Aufgabe = Zitieren Sie aus dem Text über die Gesundheitsschäden durch n-Hexan wörtlich die Stelle von „Örtliche Ärzte stellten“ bis einschließlich „sie zur Kantine.“.

Vorliegender Text =
════

Örtliche Ärzte stellten angeblich nichts Anormales fest
Wan spürte, wie ihr Körper mit dem Drill immer weniger klarkam. Mit wachsender Qual schleppte sie sich zur Mittagspause. Zwar gewährt man ihnen offiziell eine Stunde Pause, tatsächlich dauert die ersehnte Unterbrechung nur halb so lang: Erst schälen sie sich aus ihrer staubfreien Kluft, dann rennen sie zur Kantine.
Im Internet informierten sich Wan und ihre Kollegen schließlich über die gesundheitsschädliche Wirkung von n-Hexan. Örtliche Ärzte hatten angeblich nichts Anormales festgestellt, erst eine Uni-Klinik in Shanghai diagnostizierte "krankhafte Veränderungen" des Nervensystems.

════

Bereitgestelltes Material =
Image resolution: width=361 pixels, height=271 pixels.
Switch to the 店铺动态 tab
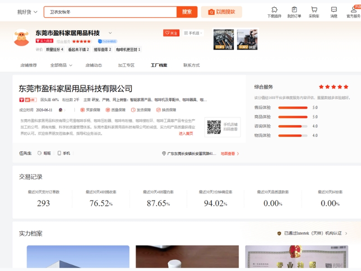pos(93,65)
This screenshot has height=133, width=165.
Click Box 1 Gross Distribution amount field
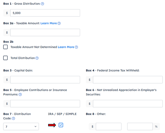pyautogui.click(x=45, y=13)
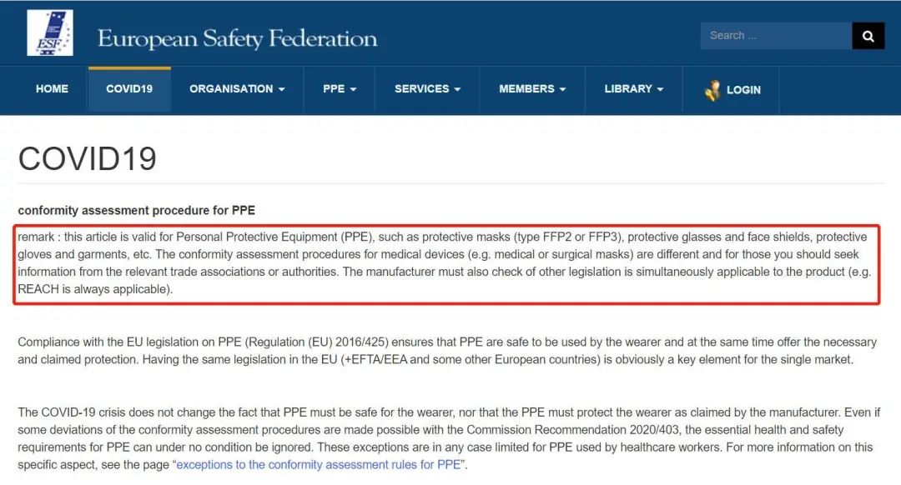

════

Schriftliche Antwort =
Örtliche Ärzte stellten angeblich nichts Anormales fest
Wan spürte, wie ihr Körper mit dem Drill immer weniger klarkam. Mit wachsender Qual schleppte sie sich zur Mittagspause. Zwar gewährt man ihnen offiziell eine Stunde Pause, tatsächlich dauert die ersehnte Unterbrechung nur halb so lang: Erst schälen sie sich aus ihrer staubfreien Kluft, dann rennen sie zur Kantine.